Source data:
################

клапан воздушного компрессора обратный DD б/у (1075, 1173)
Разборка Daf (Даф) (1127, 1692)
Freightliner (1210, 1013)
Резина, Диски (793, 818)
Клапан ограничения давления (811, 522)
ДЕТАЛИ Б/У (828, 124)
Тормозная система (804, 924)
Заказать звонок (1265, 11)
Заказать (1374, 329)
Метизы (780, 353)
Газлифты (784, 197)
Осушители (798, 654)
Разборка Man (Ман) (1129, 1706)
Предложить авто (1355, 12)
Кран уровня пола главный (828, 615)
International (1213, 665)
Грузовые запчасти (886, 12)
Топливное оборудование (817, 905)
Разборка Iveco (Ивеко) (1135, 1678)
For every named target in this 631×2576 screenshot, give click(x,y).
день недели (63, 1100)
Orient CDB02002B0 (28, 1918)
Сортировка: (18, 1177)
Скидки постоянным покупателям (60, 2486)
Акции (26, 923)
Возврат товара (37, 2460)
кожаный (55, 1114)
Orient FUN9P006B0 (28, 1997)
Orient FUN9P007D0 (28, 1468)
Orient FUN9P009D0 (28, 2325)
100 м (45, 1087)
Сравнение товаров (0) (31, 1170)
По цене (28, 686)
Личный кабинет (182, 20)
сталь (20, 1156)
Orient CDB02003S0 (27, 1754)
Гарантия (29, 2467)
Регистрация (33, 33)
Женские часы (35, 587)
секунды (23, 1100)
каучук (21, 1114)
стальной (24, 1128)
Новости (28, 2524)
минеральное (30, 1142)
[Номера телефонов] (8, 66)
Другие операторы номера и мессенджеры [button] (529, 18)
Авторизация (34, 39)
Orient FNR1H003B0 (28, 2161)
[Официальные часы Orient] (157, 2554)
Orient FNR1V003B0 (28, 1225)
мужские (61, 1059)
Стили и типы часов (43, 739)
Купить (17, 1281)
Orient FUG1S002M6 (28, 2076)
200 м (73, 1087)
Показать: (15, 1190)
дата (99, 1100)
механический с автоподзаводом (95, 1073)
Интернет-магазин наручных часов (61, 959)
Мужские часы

################

» **What to work on**:
Every line in the data above that contains "часов" needs to be copied.

» **Response**:
Стили и типы часов (43, 739)
Интернет-магазин наручных часов (61, 959)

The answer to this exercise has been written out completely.